Your goal ->
Reproduce verbatim the lines from the one containing "Delete the 合规培训 category" through the last line of the records, including both.
** START Task data **
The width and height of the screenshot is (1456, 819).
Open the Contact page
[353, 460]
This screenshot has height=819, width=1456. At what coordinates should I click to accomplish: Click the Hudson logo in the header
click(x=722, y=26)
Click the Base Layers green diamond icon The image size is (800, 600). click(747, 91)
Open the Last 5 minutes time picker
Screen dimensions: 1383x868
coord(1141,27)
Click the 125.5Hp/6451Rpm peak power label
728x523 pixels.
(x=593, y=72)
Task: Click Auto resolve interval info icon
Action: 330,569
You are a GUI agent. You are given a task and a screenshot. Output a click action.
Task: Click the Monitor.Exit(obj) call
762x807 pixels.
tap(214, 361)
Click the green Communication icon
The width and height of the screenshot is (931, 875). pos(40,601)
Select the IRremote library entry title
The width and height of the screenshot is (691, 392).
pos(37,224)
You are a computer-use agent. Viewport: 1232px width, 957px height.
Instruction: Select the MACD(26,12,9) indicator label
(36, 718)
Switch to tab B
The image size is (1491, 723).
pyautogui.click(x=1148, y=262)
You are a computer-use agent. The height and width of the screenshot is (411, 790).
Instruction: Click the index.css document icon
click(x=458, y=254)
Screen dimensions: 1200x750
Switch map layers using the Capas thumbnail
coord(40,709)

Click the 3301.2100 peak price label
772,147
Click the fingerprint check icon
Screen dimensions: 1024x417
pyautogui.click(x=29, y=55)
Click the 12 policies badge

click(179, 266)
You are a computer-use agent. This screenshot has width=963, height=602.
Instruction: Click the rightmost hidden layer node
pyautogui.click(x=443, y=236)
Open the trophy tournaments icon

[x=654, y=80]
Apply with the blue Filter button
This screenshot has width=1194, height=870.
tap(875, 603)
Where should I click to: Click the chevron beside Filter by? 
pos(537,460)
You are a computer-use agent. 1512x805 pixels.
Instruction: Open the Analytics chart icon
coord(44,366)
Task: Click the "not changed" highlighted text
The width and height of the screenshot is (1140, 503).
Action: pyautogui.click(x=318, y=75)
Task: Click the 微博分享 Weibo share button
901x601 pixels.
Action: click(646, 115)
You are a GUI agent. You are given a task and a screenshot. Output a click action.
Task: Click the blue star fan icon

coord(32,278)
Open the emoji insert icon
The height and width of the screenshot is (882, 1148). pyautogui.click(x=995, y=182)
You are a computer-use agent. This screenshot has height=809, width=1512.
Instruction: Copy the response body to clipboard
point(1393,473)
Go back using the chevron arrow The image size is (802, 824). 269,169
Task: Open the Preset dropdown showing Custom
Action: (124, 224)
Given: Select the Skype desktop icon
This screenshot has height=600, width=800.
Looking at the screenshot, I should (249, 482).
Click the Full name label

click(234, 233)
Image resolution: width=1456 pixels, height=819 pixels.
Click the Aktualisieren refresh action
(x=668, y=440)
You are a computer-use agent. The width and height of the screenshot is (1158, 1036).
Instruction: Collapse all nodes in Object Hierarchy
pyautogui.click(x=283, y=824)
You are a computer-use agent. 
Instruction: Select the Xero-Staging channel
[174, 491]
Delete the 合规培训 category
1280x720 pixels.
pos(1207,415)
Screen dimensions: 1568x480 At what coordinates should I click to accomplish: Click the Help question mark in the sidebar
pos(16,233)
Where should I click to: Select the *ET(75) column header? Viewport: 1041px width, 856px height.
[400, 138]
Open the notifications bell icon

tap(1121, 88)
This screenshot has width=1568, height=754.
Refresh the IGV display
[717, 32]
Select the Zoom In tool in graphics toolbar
** END Task data **
Output below ->
Delete the 合规培训 category
1280x720 pixels.
pos(1207,415)
Screen dimensions: 1568x480 At what coordinates should I click to accomplish: Click the Help question mark in the sidebar
pos(16,233)
Where should I click to: Select the *ET(75) column header? Viewport: 1041px width, 856px height.
[400, 138]
Open the notifications bell icon

tap(1121, 88)
This screenshot has width=1568, height=754.
Refresh the IGV display
[717, 32]
Select the Zoom In tool in graphics toolbar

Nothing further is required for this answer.